OBJECTIVE -> Copy the records below line for line, with no changes.

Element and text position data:

- - - - -

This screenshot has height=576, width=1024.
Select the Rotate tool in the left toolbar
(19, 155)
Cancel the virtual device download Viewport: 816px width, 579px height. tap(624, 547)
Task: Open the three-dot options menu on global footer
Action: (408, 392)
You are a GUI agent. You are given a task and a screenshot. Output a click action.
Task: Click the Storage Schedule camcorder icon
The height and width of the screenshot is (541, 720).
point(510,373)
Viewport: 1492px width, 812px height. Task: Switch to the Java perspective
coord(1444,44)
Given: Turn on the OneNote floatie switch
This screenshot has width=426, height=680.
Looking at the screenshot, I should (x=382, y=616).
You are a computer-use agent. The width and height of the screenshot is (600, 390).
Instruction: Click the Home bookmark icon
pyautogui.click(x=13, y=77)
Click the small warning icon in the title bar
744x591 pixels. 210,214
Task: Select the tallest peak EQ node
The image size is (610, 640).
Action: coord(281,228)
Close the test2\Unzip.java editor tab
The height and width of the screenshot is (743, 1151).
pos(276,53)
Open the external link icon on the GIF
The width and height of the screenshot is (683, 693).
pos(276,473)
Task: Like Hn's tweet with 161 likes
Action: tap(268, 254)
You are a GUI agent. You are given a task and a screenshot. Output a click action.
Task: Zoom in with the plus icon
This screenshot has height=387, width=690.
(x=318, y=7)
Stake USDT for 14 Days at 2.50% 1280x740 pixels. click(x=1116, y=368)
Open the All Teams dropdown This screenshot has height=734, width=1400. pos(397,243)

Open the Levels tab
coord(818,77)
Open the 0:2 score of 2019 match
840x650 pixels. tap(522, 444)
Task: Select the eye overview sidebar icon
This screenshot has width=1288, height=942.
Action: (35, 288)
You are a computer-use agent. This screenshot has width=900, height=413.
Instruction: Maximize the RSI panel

- - - - -

TASK ANSWER ->
This screenshot has height=576, width=1024.
Select the Rotate tool in the left toolbar
(19, 155)
Cancel the virtual device download Viewport: 816px width, 579px height. tap(624, 547)
Task: Open the three-dot options menu on global footer
Action: (408, 392)
You are a GUI agent. You are given a task and a screenshot. Output a click action.
Task: Click the Storage Schedule camcorder icon
The height and width of the screenshot is (541, 720).
point(510,373)
Viewport: 1492px width, 812px height. Task: Switch to the Java perspective
coord(1444,44)
Given: Turn on the OneNote floatie switch
This screenshot has width=426, height=680.
Looking at the screenshot, I should (x=382, y=616).
You are a computer-use agent. The width and height of the screenshot is (600, 390).
Instruction: Click the Home bookmark icon
pyautogui.click(x=13, y=77)
Click the small warning icon in the title bar
744x591 pixels. 210,214
Task: Select the tallest peak EQ node
The image size is (610, 640).
Action: coord(281,228)
Close the test2\Unzip.java editor tab
The height and width of the screenshot is (743, 1151).
pos(276,53)
Open the external link icon on the GIF
The width and height of the screenshot is (683, 693).
pos(276,473)
Task: Like Hn's tweet with 161 likes
Action: tap(268, 254)
You are a GUI agent. You are given a task and a screenshot. Output a click action.
Task: Zoom in with the plus icon
This screenshot has height=387, width=690.
(x=318, y=7)
Stake USDT for 14 Days at 2.50% 1280x740 pixels. click(x=1116, y=368)
Open the All Teams dropdown This screenshot has height=734, width=1400. pos(397,243)

Open the Levels tab
coord(818,77)
Open the 0:2 score of 2019 match
840x650 pixels. tap(522, 444)
Task: Select the eye overview sidebar icon
This screenshot has width=1288, height=942.
Action: (35, 288)
You are a computer-use agent. This screenshot has width=900, height=413.
Instruction: Maximize the RSI panel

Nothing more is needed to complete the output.